About this exercise - Copy the listing exactly. Omit nothing.
# # #
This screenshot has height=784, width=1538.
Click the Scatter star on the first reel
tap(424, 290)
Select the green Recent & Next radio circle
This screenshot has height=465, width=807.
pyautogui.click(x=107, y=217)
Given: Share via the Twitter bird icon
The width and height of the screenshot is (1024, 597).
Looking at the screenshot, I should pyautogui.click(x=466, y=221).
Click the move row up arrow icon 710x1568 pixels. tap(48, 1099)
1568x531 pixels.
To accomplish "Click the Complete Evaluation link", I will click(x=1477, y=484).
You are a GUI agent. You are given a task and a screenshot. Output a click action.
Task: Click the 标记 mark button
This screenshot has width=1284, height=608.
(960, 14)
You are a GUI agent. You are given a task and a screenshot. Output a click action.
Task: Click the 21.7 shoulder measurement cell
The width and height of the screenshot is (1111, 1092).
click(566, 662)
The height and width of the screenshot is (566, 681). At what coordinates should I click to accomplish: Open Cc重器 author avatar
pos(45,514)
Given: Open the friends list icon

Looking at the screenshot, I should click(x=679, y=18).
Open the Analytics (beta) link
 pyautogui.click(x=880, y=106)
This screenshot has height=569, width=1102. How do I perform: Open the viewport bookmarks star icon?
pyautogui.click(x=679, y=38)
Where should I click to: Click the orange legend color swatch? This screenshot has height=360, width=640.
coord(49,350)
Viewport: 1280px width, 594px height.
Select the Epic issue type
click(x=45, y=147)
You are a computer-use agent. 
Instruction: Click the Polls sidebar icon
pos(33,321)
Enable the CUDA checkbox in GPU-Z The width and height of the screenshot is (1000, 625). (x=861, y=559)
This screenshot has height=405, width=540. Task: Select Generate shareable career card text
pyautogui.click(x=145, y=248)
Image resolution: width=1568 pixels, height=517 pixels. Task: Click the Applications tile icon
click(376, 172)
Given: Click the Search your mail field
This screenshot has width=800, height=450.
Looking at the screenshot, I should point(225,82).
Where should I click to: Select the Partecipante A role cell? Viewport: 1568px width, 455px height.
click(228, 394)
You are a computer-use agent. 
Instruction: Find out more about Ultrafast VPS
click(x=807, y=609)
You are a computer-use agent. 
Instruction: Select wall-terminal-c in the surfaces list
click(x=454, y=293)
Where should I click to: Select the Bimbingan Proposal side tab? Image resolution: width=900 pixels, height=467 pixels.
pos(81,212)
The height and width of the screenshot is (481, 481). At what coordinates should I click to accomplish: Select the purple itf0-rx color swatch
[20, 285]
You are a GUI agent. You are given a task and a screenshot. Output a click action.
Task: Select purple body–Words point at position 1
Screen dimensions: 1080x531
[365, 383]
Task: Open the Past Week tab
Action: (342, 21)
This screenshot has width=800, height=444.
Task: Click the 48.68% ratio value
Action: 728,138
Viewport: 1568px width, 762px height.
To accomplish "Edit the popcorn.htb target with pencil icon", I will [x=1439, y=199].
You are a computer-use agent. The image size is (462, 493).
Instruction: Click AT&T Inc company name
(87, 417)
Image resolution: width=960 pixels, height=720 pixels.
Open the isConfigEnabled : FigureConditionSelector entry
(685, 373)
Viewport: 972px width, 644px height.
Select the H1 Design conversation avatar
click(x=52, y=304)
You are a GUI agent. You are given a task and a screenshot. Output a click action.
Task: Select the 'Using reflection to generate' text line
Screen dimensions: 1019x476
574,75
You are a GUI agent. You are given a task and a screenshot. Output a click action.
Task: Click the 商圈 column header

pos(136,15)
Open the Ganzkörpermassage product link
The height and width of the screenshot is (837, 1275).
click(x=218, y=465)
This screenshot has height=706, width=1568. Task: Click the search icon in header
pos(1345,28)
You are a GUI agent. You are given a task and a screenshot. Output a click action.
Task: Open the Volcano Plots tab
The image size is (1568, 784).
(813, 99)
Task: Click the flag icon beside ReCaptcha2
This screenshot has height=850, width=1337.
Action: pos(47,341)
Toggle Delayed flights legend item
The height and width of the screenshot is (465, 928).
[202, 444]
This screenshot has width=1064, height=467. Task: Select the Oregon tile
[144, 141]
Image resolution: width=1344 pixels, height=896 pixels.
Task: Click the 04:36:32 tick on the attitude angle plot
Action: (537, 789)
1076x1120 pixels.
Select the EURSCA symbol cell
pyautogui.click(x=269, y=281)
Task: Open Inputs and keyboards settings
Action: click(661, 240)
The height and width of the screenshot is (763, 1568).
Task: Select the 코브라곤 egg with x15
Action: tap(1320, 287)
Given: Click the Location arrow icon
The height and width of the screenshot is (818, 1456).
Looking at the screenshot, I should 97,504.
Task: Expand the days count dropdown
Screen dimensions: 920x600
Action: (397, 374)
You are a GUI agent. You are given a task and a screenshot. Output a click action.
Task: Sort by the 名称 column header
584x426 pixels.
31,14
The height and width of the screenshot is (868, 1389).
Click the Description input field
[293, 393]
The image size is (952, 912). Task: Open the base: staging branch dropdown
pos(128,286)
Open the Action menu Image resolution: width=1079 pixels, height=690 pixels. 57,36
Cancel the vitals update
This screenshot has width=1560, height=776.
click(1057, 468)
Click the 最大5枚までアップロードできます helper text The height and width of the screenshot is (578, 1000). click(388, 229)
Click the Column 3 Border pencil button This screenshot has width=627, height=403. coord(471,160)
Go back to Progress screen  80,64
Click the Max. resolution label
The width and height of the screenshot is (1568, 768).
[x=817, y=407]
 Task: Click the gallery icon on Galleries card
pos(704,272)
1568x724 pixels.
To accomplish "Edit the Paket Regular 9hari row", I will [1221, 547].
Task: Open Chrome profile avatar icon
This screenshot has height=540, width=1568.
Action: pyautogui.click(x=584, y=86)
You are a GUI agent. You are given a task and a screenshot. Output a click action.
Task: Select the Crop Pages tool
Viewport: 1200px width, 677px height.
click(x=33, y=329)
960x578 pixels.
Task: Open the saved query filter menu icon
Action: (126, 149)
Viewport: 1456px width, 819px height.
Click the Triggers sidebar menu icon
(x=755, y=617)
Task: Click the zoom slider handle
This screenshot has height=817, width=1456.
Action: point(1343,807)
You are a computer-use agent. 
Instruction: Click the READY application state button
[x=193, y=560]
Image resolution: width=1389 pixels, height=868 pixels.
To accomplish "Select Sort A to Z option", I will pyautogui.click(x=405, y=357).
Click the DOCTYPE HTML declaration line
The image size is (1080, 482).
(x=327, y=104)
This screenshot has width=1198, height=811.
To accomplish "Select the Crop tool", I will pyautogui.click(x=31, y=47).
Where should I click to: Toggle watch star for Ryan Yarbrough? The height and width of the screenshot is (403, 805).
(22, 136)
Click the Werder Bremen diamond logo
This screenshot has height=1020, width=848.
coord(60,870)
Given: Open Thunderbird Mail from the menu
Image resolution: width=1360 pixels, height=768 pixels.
# # #
Response area -
This screenshot has height=784, width=1538.
Click the Scatter star on the first reel
tap(424, 290)
Select the green Recent & Next radio circle
This screenshot has height=465, width=807.
pyautogui.click(x=107, y=217)
Given: Share via the Twitter bird icon
The width and height of the screenshot is (1024, 597).
Looking at the screenshot, I should pyautogui.click(x=466, y=221).
Click the move row up arrow icon 710x1568 pixels. tap(48, 1099)
1568x531 pixels.
To accomplish "Click the Complete Evaluation link", I will click(x=1477, y=484).
You are a GUI agent. You are given a task and a screenshot. Output a click action.
Task: Click the 标记 mark button
This screenshot has width=1284, height=608.
(960, 14)
You are a GUI agent. You are given a task and a screenshot. Output a click action.
Task: Click the 21.7 shoulder measurement cell
The width and height of the screenshot is (1111, 1092).
click(566, 662)
The height and width of the screenshot is (566, 681). At what coordinates should I click to accomplish: Open Cc重器 author avatar
pos(45,514)
Given: Open the friends list icon

Looking at the screenshot, I should click(x=679, y=18).
Open the Analytics (beta) link
 pyautogui.click(x=880, y=106)
This screenshot has height=569, width=1102. How do I perform: Open the viewport bookmarks star icon?
pyautogui.click(x=679, y=38)
Where should I click to: Click the orange legend color swatch? This screenshot has height=360, width=640.
coord(49,350)
Viewport: 1280px width, 594px height.
Select the Epic issue type
click(x=45, y=147)
You are a computer-use agent. 
Instruction: Click the Polls sidebar icon
pos(33,321)
Enable the CUDA checkbox in GPU-Z The width and height of the screenshot is (1000, 625). (x=861, y=559)
This screenshot has height=405, width=540. Task: Select Generate shareable career card text
pyautogui.click(x=145, y=248)
Image resolution: width=1568 pixels, height=517 pixels. Task: Click the Applications tile icon
click(376, 172)
Given: Click the Search your mail field
This screenshot has width=800, height=450.
Looking at the screenshot, I should point(225,82).
Where should I click to: Select the Partecipante A role cell? Viewport: 1568px width, 455px height.
click(228, 394)
You are a computer-use agent. 
Instruction: Find out more about Ultrafast VPS
click(x=807, y=609)
You are a computer-use agent. 
Instruction: Select wall-terminal-c in the surfaces list
click(x=454, y=293)
Where should I click to: Select the Bimbingan Proposal side tab? Image resolution: width=900 pixels, height=467 pixels.
pos(81,212)
The height and width of the screenshot is (481, 481). At what coordinates should I click to accomplish: Select the purple itf0-rx color swatch
[20, 285]
You are a GUI agent. You are given a task and a screenshot. Output a click action.
Task: Select purple body–Words point at position 1
Screen dimensions: 1080x531
[365, 383]
Task: Open the Past Week tab
Action: (342, 21)
This screenshot has width=800, height=444.
Task: Click the 48.68% ratio value
Action: 728,138
Viewport: 1568px width, 762px height.
To accomplish "Edit the popcorn.htb target with pencil icon", I will [x=1439, y=199].
You are a computer-use agent. The image size is (462, 493).
Instruction: Click AT&T Inc company name
(87, 417)
Image resolution: width=960 pixels, height=720 pixels.
Open the isConfigEnabled : FigureConditionSelector entry
(685, 373)
Viewport: 972px width, 644px height.
Select the H1 Design conversation avatar
click(x=52, y=304)
You are a GUI agent. You are given a task and a screenshot. Output a click action.
Task: Select the 'Using reflection to generate' text line
Screen dimensions: 1019x476
574,75
You are a GUI agent. You are given a task and a screenshot. Output a click action.
Task: Click the 商圈 column header

pos(136,15)
Open the Ganzkörpermassage product link
The height and width of the screenshot is (837, 1275).
click(x=218, y=465)
This screenshot has height=706, width=1568. Task: Click the search icon in header
pos(1345,28)
You are a GUI agent. You are given a task and a screenshot. Output a click action.
Task: Open the Volcano Plots tab
The image size is (1568, 784).
(813, 99)
Task: Click the flag icon beside ReCaptcha2
This screenshot has height=850, width=1337.
Action: pos(47,341)
Toggle Delayed flights legend item
The height and width of the screenshot is (465, 928).
[202, 444]
This screenshot has width=1064, height=467. Task: Select the Oregon tile
[144, 141]
Image resolution: width=1344 pixels, height=896 pixels.
Task: Click the 04:36:32 tick on the attitude angle plot
Action: (537, 789)
1076x1120 pixels.
Select the EURSCA symbol cell
pyautogui.click(x=269, y=281)
Task: Open Inputs and keyboards settings
Action: click(661, 240)
The height and width of the screenshot is (763, 1568).
Task: Select the 코브라곤 egg with x15
Action: tap(1320, 287)
Given: Click the Location arrow icon
The height and width of the screenshot is (818, 1456).
Looking at the screenshot, I should 97,504.
Task: Expand the days count dropdown
Screen dimensions: 920x600
Action: (397, 374)
You are a GUI agent. You are given a task and a screenshot. Output a click action.
Task: Sort by the 名称 column header
584x426 pixels.
31,14
The height and width of the screenshot is (868, 1389).
Click the Description input field
[293, 393]
The image size is (952, 912). Task: Open the base: staging branch dropdown
pos(128,286)
Open the Action menu Image resolution: width=1079 pixels, height=690 pixels. 57,36
Cancel the vitals update
This screenshot has width=1560, height=776.
click(1057, 468)
Click the 最大5枚までアップロードできます helper text The height and width of the screenshot is (578, 1000). click(388, 229)
Click the Column 3 Border pencil button This screenshot has width=627, height=403. coord(471,160)
Go back to Progress screen  80,64
Click the Max. resolution label
The width and height of the screenshot is (1568, 768).
[x=817, y=407]
 Task: Click the gallery icon on Galleries card
pos(704,272)
1568x724 pixels.
To accomplish "Edit the Paket Regular 9hari row", I will [1221, 547].
Task: Open Chrome profile avatar icon
This screenshot has height=540, width=1568.
Action: pyautogui.click(x=584, y=86)
You are a GUI agent. You are given a task and a screenshot. Output a click action.
Task: Select the Crop Pages tool
Viewport: 1200px width, 677px height.
click(x=33, y=329)
960x578 pixels.
Task: Open the saved query filter menu icon
Action: (126, 149)
Viewport: 1456px width, 819px height.
Click the Triggers sidebar menu icon
(x=755, y=617)
Task: Click the zoom slider handle
This screenshot has height=817, width=1456.
Action: point(1343,807)
You are a computer-use agent. 
Instruction: Click the READY application state button
[x=193, y=560]
Image resolution: width=1389 pixels, height=868 pixels.
To accomplish "Select Sort A to Z option", I will pyautogui.click(x=405, y=357).
Click the DOCTYPE HTML declaration line
The image size is (1080, 482).
(x=327, y=104)
This screenshot has width=1198, height=811.
To accomplish "Select the Crop tool", I will pyautogui.click(x=31, y=47).
Where should I click to: Toggle watch star for Ryan Yarbrough? The height and width of the screenshot is (403, 805).
(22, 136)
Click the Werder Bremen diamond logo
This screenshot has height=1020, width=848.
coord(60,870)
Given: Open Thunderbird Mail from the menu
Image resolution: width=1360 pixels, height=768 pixels.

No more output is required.